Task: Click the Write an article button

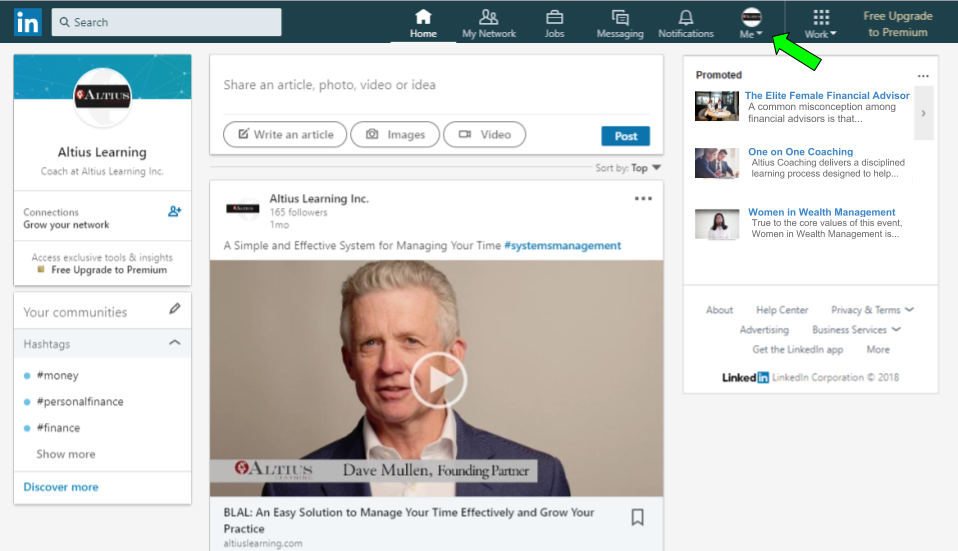Action: [x=285, y=135]
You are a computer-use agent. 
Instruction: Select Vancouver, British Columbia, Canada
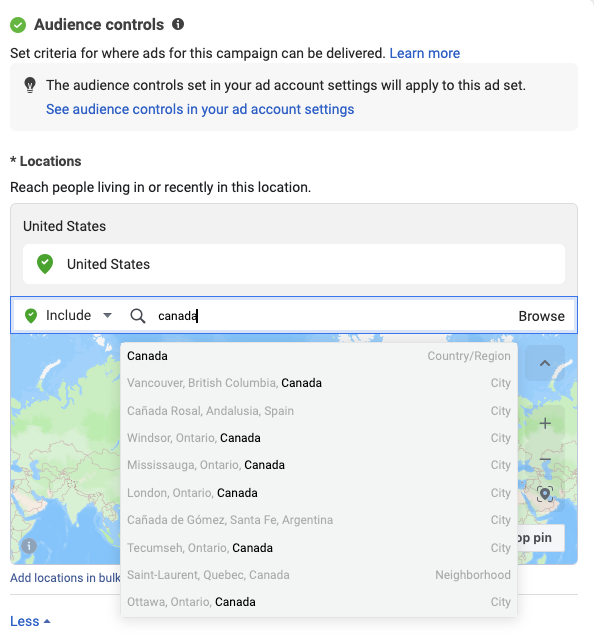point(319,383)
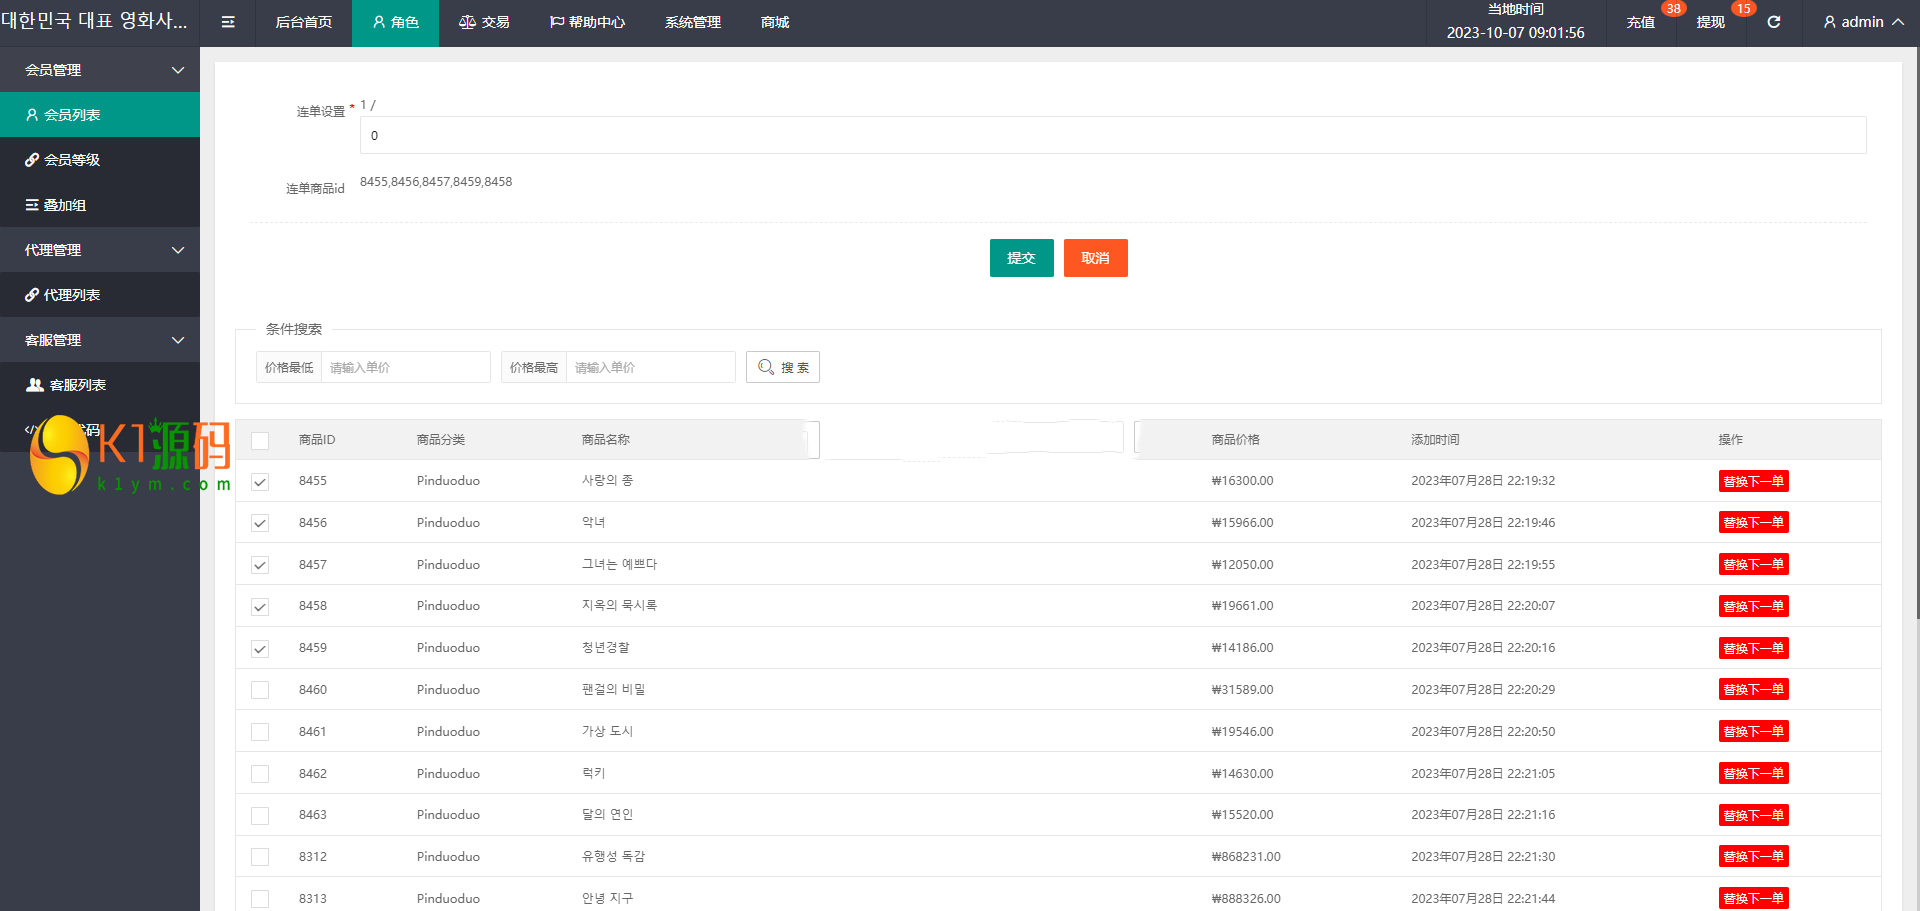Open the 帮助中心 top navigation tab
The height and width of the screenshot is (911, 1920).
(587, 22)
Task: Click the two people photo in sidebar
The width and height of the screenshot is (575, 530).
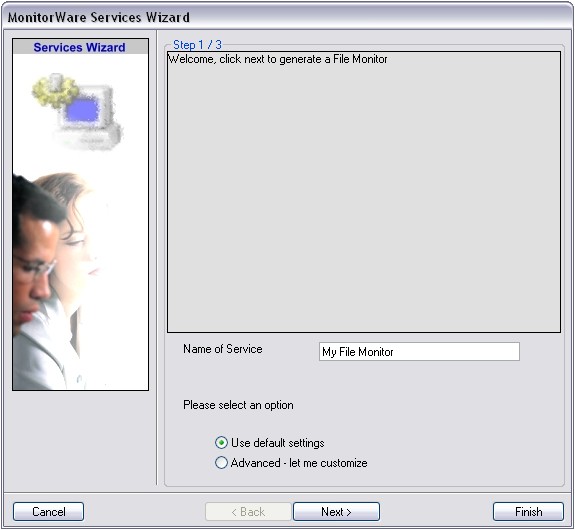Action: click(x=53, y=281)
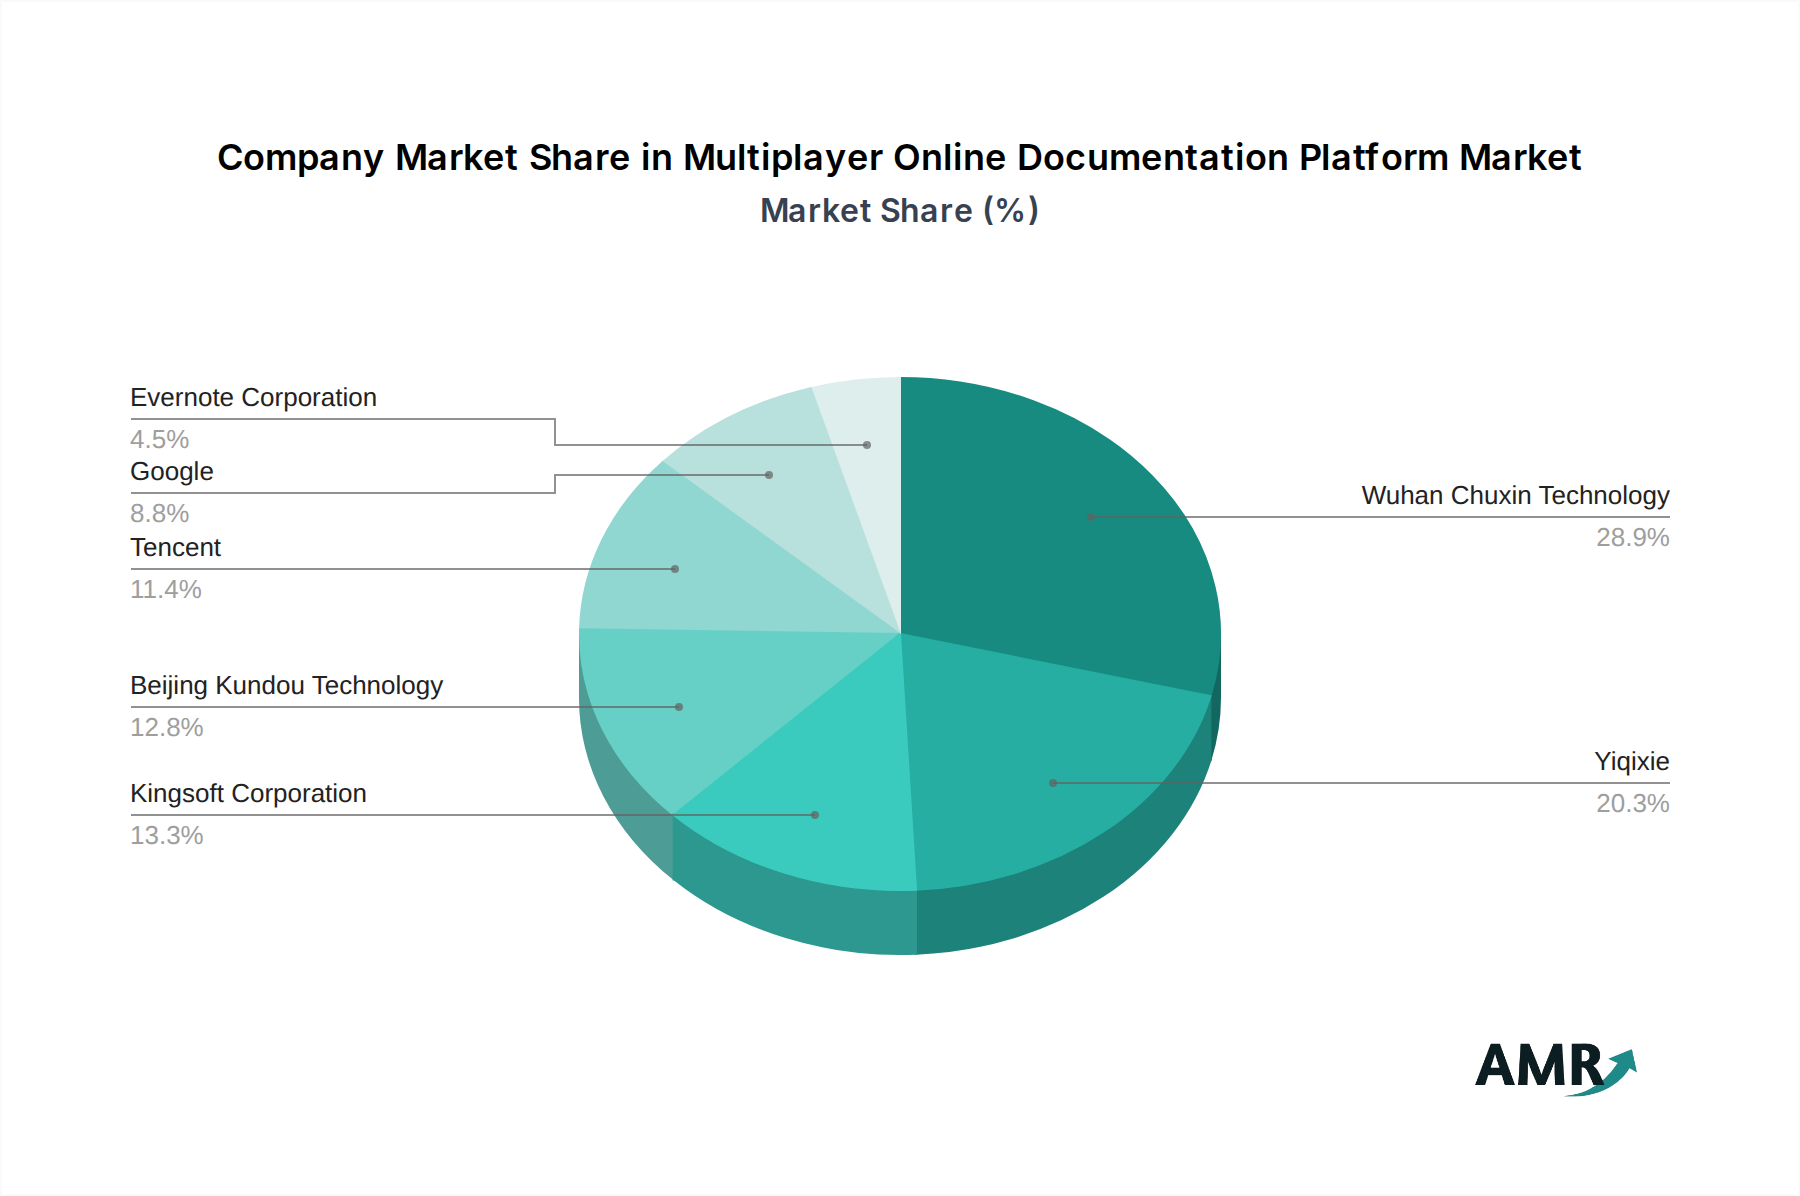Click the 13.3% percentage value
Image resolution: width=1800 pixels, height=1196 pixels.
pyautogui.click(x=167, y=836)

> [EXERCISE PROMPT]:
From the line that contains "You are a computer-use agent." down to the final line of the entries above, please copy each line exactly, excluding pictures.

> [TASK OUTPUT]:
You are a computer-use agent. 
Instruction: Select Vancouver, British Columbia, Canada
point(319,383)
Open the 帮助中心 top navigation tab
The height and width of the screenshot is (911, 1920).
(587, 22)
Task: Click the two people photo in sidebar
The width and height of the screenshot is (575, 530).
Action: click(x=53, y=281)
Click the 13.3% percentage value
Image resolution: width=1800 pixels, height=1196 pixels.
pyautogui.click(x=167, y=836)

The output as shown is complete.